_TASK:_ Convert the records, from the line containing "Task: Toggle Live-Vorschau aktivieren switch" up to and including the last line of the records, into a Markdown table with the columns Row and Line. Give each line a row number and omit any blank lines.

_TASK INPUT:_

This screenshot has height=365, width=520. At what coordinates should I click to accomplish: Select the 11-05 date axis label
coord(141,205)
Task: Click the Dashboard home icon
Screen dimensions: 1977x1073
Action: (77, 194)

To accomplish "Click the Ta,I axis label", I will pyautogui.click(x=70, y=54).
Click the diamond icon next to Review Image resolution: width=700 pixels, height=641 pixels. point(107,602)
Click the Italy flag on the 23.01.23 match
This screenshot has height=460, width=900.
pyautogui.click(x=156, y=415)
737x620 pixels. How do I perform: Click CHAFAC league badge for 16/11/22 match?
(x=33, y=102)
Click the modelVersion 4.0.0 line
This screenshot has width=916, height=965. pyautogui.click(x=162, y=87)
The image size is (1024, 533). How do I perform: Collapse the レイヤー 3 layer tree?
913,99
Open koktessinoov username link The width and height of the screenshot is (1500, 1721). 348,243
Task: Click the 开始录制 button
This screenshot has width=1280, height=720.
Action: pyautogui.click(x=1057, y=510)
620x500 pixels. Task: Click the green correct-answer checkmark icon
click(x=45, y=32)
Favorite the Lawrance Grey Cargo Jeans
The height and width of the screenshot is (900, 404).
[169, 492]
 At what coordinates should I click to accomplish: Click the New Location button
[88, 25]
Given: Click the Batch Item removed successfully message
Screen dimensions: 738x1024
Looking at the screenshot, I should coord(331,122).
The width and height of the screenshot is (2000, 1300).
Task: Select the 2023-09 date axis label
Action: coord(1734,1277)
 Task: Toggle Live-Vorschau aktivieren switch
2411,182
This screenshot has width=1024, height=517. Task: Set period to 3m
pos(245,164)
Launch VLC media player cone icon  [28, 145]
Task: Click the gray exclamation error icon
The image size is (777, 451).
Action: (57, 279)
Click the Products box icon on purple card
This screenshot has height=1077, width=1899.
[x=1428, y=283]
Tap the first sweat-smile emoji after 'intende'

_EXERCISE ANSWER:_
| Row | Line |
|---|---|
| 1 |  Task: Toggle Live-Vorschau aktivieren switch |
| 2 | 2411,182 |
| 3 | This screenshot has width=1024, height=517. Task: Set period to 3m |
| 4 | pos(245,164) |
| 5 | Launch VLC media player cone icon  [28, 145] |
| 6 | Task: Click the gray exclamation error icon |
| 7 | The image size is (777, 451). |
| 8 | Action: (57, 279) |
| 9 | Click the Products box icon on purple card |
| 10 | This screenshot has height=1077, width=1899. |
| 11 | [x=1428, y=283] |
| 12 | Tap the first sweat-smile emoji after 'intende' |